La victoire du Maroc face au Cameroun (2-0), vendredi soir en quart de finale de la Coupe d’Afrique des Nations 2025, continue de susciter de vives réactions, bien au-delà du continent africain. Au cœur des débats, la prestation de l’arbitre mauritanien Dahane Beida, accusé par plusieurs observateurs d’avoir favorisé le pays hôte lors de cette rencontre décisive.
En France, les critiques ont pris une ampleur particulière sur le plateau de L’Équipe du Soir. Le journaliste Grégory Schneider a livré une charge sévère contre l’arbitrage. ce dernier estime que certaines décisions ont lourdement pesé sur le sort du match. Selon lui, la situation dépasse le cadre des simples faits de jeu et porte atteinte à la crédibilité de la compétition.
« Ce qui serait bien, c’est qu’on leur donne directement la coupe », a-t-il lancé. Le journaliste a ensuite cité plusieurs actions litigieuses, dont un contact jugé illicite de Nayef Aguerd sur Christian Kofane dans la surface marocaine, ainsi que des phases de jeu camerounaises interrompues de manière contestable.
L’action la plus commentée reste toutefois celle impliquant Bryan Mbeumo à la 70e minute, alors que le Maroc ne menait que d’un but. L’attaquant camerounais a affirmé après la rencontre avoir ressenti un contact clair. Pour lui, les images confirment l’existence d’un penalty. Sans remettre en cause l’ensemble du match, il reconnaît que cette décision laisse des regrets.
Du côté du staff camerounais, le sélectionneur David Pagou a adopté une posture plus mesurée. Il rappelle que l’arbitre reste le seul maître du jeu et qu’une erreur demeure toujours possible dans une rencontre de haut niveau.
Face aux accusations d’« arbitrage maison », le sélectionneur marocain Walid Regragui a répondu fermement. Il affirme que son équipe subit elle aussi des décisions discutables et rappelle des épisodes passés où le Maroc s’estime lésé. Selon lui, la victoire repose avant tout sur le terrain et sur les statistiques du match.

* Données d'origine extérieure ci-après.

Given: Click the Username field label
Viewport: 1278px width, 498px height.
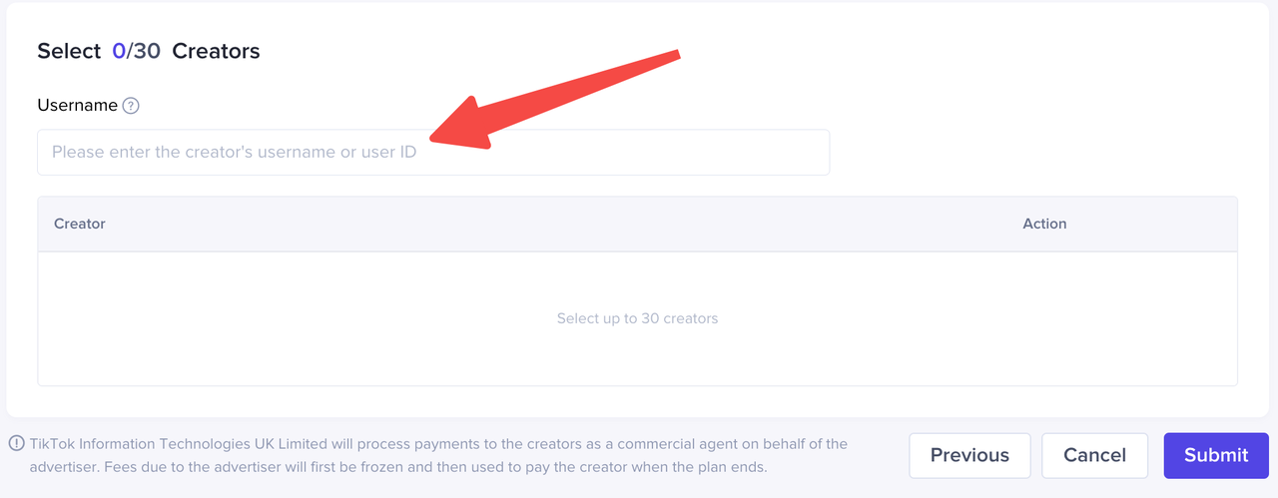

Sur les réseaux sociaux, la controverse demeure vive. Certains supporters marocains évoquent également des pénalties non sifflés en faveur de leur équipe. Une certitude s’impose toutefois. L’arbitrage s’affirme comme l’un des sujets les plus sensibles de cette CAN 2025, et ce quart de finale Maroc–Cameroun en constitue l’un des épisodes les plus marquants.